Locate, in the data below, the line that contains "Task: Expand the Points per $1 arrow" and the line that contains "Given: Click the completion"; reproduce exactly those two lines and every line between them, nothing more.
-=-=-
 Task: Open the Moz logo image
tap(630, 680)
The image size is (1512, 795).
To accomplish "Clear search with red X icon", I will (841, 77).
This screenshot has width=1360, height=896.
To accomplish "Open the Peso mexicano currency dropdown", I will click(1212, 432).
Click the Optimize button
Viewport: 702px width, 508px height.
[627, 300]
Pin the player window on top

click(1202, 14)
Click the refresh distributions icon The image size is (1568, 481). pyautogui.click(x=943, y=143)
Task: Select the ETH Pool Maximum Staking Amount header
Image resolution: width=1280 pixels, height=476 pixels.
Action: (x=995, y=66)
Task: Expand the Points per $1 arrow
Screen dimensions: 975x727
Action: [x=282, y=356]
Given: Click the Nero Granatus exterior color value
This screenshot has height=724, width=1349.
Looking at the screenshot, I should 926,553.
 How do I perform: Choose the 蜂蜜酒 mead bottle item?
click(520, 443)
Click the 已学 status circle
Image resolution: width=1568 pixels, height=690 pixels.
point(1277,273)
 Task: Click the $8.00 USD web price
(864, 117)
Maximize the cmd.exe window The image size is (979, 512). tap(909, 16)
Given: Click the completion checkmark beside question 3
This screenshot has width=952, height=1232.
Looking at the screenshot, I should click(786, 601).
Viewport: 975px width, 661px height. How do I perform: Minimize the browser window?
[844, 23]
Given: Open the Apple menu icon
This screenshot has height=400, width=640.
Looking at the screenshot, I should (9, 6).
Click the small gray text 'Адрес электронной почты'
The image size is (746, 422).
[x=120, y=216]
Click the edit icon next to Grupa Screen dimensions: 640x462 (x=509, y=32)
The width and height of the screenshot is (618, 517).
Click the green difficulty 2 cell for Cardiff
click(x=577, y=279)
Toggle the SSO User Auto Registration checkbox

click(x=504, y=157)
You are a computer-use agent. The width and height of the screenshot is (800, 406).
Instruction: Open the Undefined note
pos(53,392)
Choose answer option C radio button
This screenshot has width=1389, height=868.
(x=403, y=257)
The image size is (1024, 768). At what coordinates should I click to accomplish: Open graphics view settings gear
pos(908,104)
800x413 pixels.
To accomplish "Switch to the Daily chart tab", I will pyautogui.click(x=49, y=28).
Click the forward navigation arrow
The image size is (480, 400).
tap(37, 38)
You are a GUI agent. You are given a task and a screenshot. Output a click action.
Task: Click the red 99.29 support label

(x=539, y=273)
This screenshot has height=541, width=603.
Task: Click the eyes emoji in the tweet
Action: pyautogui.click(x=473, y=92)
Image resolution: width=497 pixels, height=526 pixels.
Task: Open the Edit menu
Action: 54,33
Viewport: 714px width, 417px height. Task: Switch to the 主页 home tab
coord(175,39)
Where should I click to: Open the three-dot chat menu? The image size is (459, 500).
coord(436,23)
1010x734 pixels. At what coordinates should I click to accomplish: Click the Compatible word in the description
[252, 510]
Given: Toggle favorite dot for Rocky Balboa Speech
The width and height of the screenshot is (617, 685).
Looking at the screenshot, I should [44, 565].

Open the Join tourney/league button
-=-=-
Output of the exercise:
Task: Expand the Points per $1 arrow
Screen dimensions: 975x727
Action: [x=282, y=356]
Given: Click the Nero Granatus exterior color value
This screenshot has height=724, width=1349.
Looking at the screenshot, I should 926,553.
 How do I perform: Choose the 蜂蜜酒 mead bottle item?
click(520, 443)
Click the 已学 status circle
Image resolution: width=1568 pixels, height=690 pixels.
point(1277,273)
 Task: Click the $8.00 USD web price
(864, 117)
Maximize the cmd.exe window The image size is (979, 512). tap(909, 16)
Given: Click the completion checkmark beside question 3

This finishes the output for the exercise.